## ACTIVITY
The records, repeated exactly and in full, are the expected answer.

========================================================================

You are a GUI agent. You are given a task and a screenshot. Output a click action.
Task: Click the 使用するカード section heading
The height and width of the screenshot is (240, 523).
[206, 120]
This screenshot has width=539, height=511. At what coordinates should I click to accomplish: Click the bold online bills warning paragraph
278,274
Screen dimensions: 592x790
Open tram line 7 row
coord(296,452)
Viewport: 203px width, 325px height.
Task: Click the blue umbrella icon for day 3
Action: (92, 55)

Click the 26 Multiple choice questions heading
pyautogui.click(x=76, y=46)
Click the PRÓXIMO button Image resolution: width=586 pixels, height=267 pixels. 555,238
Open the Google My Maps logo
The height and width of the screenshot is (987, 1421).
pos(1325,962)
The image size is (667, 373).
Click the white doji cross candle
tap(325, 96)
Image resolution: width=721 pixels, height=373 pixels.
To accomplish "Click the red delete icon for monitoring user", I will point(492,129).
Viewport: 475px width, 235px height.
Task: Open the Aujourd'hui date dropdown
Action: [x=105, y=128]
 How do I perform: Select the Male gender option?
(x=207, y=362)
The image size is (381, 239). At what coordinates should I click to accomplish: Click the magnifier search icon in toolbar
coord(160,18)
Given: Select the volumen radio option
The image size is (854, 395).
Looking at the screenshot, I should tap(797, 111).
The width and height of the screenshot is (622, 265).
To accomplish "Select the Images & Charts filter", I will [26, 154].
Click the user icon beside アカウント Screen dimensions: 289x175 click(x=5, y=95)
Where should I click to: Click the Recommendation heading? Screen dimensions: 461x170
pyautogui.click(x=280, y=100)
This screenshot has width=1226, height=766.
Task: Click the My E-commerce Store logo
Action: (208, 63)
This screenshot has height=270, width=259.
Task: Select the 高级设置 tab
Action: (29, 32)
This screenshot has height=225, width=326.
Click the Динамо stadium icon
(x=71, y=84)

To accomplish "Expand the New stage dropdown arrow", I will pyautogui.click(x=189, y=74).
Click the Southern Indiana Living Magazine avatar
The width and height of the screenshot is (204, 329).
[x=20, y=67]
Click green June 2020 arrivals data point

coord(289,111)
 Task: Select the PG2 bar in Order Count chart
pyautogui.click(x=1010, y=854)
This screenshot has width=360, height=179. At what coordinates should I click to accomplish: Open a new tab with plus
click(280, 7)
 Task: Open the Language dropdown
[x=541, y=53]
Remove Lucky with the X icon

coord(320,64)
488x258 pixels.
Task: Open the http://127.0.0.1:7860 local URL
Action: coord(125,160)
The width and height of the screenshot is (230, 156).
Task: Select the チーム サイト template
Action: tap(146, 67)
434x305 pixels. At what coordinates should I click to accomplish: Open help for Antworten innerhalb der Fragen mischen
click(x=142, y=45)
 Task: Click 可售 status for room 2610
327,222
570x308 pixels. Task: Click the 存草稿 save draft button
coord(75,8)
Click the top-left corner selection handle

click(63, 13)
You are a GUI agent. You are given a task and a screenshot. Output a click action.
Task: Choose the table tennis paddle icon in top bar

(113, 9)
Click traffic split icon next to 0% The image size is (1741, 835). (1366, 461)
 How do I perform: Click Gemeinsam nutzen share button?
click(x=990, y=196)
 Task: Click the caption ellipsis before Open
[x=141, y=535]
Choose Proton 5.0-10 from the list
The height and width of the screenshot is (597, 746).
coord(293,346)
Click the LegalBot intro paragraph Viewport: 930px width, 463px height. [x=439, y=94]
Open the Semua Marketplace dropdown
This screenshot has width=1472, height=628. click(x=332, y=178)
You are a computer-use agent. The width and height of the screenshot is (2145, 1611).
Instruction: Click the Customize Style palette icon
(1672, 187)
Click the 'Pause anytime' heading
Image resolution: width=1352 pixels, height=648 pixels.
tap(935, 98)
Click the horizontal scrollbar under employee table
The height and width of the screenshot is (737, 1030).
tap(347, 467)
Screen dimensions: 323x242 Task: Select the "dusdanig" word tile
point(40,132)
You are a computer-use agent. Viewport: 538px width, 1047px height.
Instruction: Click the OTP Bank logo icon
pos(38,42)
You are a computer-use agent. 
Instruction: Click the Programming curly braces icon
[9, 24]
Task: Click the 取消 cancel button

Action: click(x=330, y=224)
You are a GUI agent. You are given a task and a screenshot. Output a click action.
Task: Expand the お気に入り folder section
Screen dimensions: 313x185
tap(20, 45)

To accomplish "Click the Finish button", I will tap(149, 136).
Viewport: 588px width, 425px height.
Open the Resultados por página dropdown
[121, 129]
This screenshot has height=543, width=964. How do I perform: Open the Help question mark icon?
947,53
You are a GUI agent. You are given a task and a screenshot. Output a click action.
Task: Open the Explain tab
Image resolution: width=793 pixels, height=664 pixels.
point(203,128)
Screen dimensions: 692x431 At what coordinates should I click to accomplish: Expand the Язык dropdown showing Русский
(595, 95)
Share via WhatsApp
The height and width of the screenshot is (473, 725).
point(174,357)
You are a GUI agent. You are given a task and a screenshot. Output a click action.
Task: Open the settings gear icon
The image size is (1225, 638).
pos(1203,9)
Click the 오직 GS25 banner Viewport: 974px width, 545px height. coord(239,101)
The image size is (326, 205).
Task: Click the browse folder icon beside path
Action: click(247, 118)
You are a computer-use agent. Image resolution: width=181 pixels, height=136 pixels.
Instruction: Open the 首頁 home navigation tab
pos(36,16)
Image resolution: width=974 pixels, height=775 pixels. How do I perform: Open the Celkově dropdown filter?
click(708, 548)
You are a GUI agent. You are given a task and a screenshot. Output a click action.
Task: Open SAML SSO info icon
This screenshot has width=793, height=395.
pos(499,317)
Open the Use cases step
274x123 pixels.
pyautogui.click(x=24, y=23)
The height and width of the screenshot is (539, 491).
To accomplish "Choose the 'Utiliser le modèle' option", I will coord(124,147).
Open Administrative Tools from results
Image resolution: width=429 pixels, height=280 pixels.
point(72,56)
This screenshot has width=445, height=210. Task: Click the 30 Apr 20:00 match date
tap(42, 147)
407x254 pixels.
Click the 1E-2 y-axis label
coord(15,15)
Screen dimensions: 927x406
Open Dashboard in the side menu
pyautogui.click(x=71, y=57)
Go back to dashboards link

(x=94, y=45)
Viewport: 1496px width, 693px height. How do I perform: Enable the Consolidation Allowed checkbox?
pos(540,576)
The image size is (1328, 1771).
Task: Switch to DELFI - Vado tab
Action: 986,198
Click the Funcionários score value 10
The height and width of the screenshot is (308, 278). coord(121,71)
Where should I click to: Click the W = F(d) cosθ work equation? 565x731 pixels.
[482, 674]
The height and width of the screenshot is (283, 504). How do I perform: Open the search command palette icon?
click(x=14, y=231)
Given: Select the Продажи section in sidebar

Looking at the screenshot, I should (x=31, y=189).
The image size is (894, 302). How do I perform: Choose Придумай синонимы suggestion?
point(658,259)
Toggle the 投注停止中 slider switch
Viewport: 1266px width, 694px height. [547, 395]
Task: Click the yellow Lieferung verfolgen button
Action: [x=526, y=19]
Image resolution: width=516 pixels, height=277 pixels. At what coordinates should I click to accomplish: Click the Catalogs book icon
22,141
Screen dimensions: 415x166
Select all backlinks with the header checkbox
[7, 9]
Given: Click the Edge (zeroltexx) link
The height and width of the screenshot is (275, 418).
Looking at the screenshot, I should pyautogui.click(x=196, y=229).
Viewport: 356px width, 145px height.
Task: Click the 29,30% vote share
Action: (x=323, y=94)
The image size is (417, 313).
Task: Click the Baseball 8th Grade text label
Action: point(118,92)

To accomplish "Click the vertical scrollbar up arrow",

========================================================================

## OUTPUT OF THE EXERCISE
You are a GUI agent. You are given a task and a screenshot. Output a click action.
Task: Click the 使用するカード section heading
The height and width of the screenshot is (240, 523).
[206, 120]
This screenshot has width=539, height=511. At what coordinates should I click to accomplish: Click the bold online bills warning paragraph
278,274
Screen dimensions: 592x790
Open tram line 7 row
coord(296,452)
Viewport: 203px width, 325px height.
Task: Click the blue umbrella icon for day 3
Action: (92, 55)

Click the 26 Multiple choice questions heading
pyautogui.click(x=76, y=46)
Click the PRÓXIMO button Image resolution: width=586 pixels, height=267 pixels. 555,238
Open the Google My Maps logo
The height and width of the screenshot is (987, 1421).
pos(1325,962)
The image size is (667, 373).
Click the white doji cross candle
tap(325, 96)
Image resolution: width=721 pixels, height=373 pixels.
To accomplish "Click the red delete icon for monitoring user", I will point(492,129).
Viewport: 475px width, 235px height.
Task: Open the Aujourd'hui date dropdown
Action: [x=105, y=128]
 How do I perform: Select the Male gender option?
(x=207, y=362)
The image size is (381, 239). At what coordinates should I click to accomplish: Click the magnifier search icon in toolbar
coord(160,18)
Given: Select the volumen radio option
The image size is (854, 395).
Looking at the screenshot, I should tap(797, 111).
The width and height of the screenshot is (622, 265).
To accomplish "Select the Images & Charts filter", I will [26, 154].
Click the user icon beside アカウント Screen dimensions: 289x175 click(x=5, y=95)
Where should I click to: Click the Recommendation heading? Screen dimensions: 461x170
pyautogui.click(x=280, y=100)
This screenshot has width=1226, height=766.
Task: Click the My E-commerce Store logo
Action: (208, 63)
This screenshot has height=270, width=259.
Task: Select the 高级设置 tab
Action: (29, 32)
This screenshot has height=225, width=326.
Click the Динамо stadium icon
(x=71, y=84)

To accomplish "Expand the New stage dropdown arrow", I will pyautogui.click(x=189, y=74).
Click the Southern Indiana Living Magazine avatar
The width and height of the screenshot is (204, 329).
[x=20, y=67]
Click green June 2020 arrivals data point

coord(289,111)
 Task: Select the PG2 bar in Order Count chart
pyautogui.click(x=1010, y=854)
This screenshot has width=360, height=179. At what coordinates should I click to accomplish: Open a new tab with plus
click(280, 7)
 Task: Open the Language dropdown
[x=541, y=53]
Remove Lucky with the X icon

coord(320,64)
488x258 pixels.
Task: Open the http://127.0.0.1:7860 local URL
Action: coord(125,160)
The width and height of the screenshot is (230, 156).
Task: Select the チーム サイト template
Action: tap(146, 67)
434x305 pixels. At what coordinates should I click to accomplish: Open help for Antworten innerhalb der Fragen mischen
click(x=142, y=45)
 Task: Click 可售 status for room 2610
327,222
570x308 pixels. Task: Click the 存草稿 save draft button
coord(75,8)
Click the top-left corner selection handle

click(63, 13)
You are a GUI agent. You are given a task and a screenshot. Output a click action.
Task: Choose the table tennis paddle icon in top bar

(113, 9)
Click traffic split icon next to 0% The image size is (1741, 835). (1366, 461)
 How do I perform: Click Gemeinsam nutzen share button?
click(x=990, y=196)
 Task: Click the caption ellipsis before Open
[x=141, y=535]
Choose Proton 5.0-10 from the list
The height and width of the screenshot is (597, 746).
coord(293,346)
Click the LegalBot intro paragraph Viewport: 930px width, 463px height. [x=439, y=94]
Open the Semua Marketplace dropdown
This screenshot has width=1472, height=628. click(x=332, y=178)
You are a computer-use agent. The width and height of the screenshot is (2145, 1611).
Instruction: Click the Customize Style palette icon
(1672, 187)
Click the 'Pause anytime' heading
Image resolution: width=1352 pixels, height=648 pixels.
tap(935, 98)
Click the horizontal scrollbar under employee table
The height and width of the screenshot is (737, 1030).
tap(347, 467)
Screen dimensions: 323x242 Task: Select the "dusdanig" word tile
point(40,132)
You are a computer-use agent. Viewport: 538px width, 1047px height.
Instruction: Click the OTP Bank logo icon
pos(38,42)
You are a computer-use agent. 
Instruction: Click the Programming curly braces icon
[9, 24]
Task: Click the 取消 cancel button

Action: click(x=330, y=224)
You are a GUI agent. You are given a task and a screenshot. Output a click action.
Task: Expand the お気に入り folder section
Screen dimensions: 313x185
tap(20, 45)

To accomplish "Click the Finish button", I will tap(149, 136).
Viewport: 588px width, 425px height.
Open the Resultados por página dropdown
[121, 129]
This screenshot has height=543, width=964. How do I perform: Open the Help question mark icon?
947,53
You are a GUI agent. You are given a task and a screenshot. Output a click action.
Task: Open the Explain tab
Image resolution: width=793 pixels, height=664 pixels.
point(203,128)
Screen dimensions: 692x431 At what coordinates should I click to accomplish: Expand the Язык dropdown showing Русский
(595, 95)
Share via WhatsApp
The height and width of the screenshot is (473, 725).
point(174,357)
You are a GUI agent. You are given a task and a screenshot. Output a click action.
Task: Open the settings gear icon
The image size is (1225, 638).
pos(1203,9)
Click the 오직 GS25 banner Viewport: 974px width, 545px height. coord(239,101)
The image size is (326, 205).
Task: Click the browse folder icon beside path
Action: click(247, 118)
You are a computer-use agent. Image resolution: width=181 pixels, height=136 pixels.
Instruction: Open the 首頁 home navigation tab
pos(36,16)
Image resolution: width=974 pixels, height=775 pixels. How do I perform: Open the Celkově dropdown filter?
click(708, 548)
You are a GUI agent. You are given a task and a screenshot. Output a click action.
Task: Open SAML SSO info icon
This screenshot has width=793, height=395.
pos(499,317)
Open the Use cases step
274x123 pixels.
pyautogui.click(x=24, y=23)
The height and width of the screenshot is (539, 491).
To accomplish "Choose the 'Utiliser le modèle' option", I will coord(124,147).
Open Administrative Tools from results
Image resolution: width=429 pixels, height=280 pixels.
point(72,56)
This screenshot has width=445, height=210. Task: Click the 30 Apr 20:00 match date
tap(42, 147)
407x254 pixels.
Click the 1E-2 y-axis label
coord(15,15)
Screen dimensions: 927x406
Open Dashboard in the side menu
pyautogui.click(x=71, y=57)
Go back to dashboards link

(x=94, y=45)
Viewport: 1496px width, 693px height. How do I perform: Enable the Consolidation Allowed checkbox?
pos(540,576)
The image size is (1328, 1771).
Task: Switch to DELFI - Vado tab
Action: 986,198
Click the Funcionários score value 10
The height and width of the screenshot is (308, 278). coord(121,71)
Where should I click to: Click the W = F(d) cosθ work equation? 565x731 pixels.
[482, 674]
The height and width of the screenshot is (283, 504). How do I perform: Open the search command palette icon?
click(x=14, y=231)
Given: Select the Продажи section in sidebar

Looking at the screenshot, I should (x=31, y=189).
The image size is (894, 302). How do I perform: Choose Придумай синонимы suggestion?
point(658,259)
Toggle the 投注停止中 slider switch
Viewport: 1266px width, 694px height. [547, 395]
Task: Click the yellow Lieferung verfolgen button
Action: [x=526, y=19]
Image resolution: width=516 pixels, height=277 pixels. At what coordinates should I click to accomplish: Click the Catalogs book icon
22,141
Screen dimensions: 415x166
Select all backlinks with the header checkbox
[7, 9]
Given: Click the Edge (zeroltexx) link
The height and width of the screenshot is (275, 418).
Looking at the screenshot, I should pyautogui.click(x=196, y=229).
Viewport: 356px width, 145px height.
Task: Click the 29,30% vote share
Action: (x=323, y=94)
The image size is (417, 313).
Task: Click the Baseball 8th Grade text label
Action: point(118,92)

To accomplish "Click the vertical scrollbar up arrow",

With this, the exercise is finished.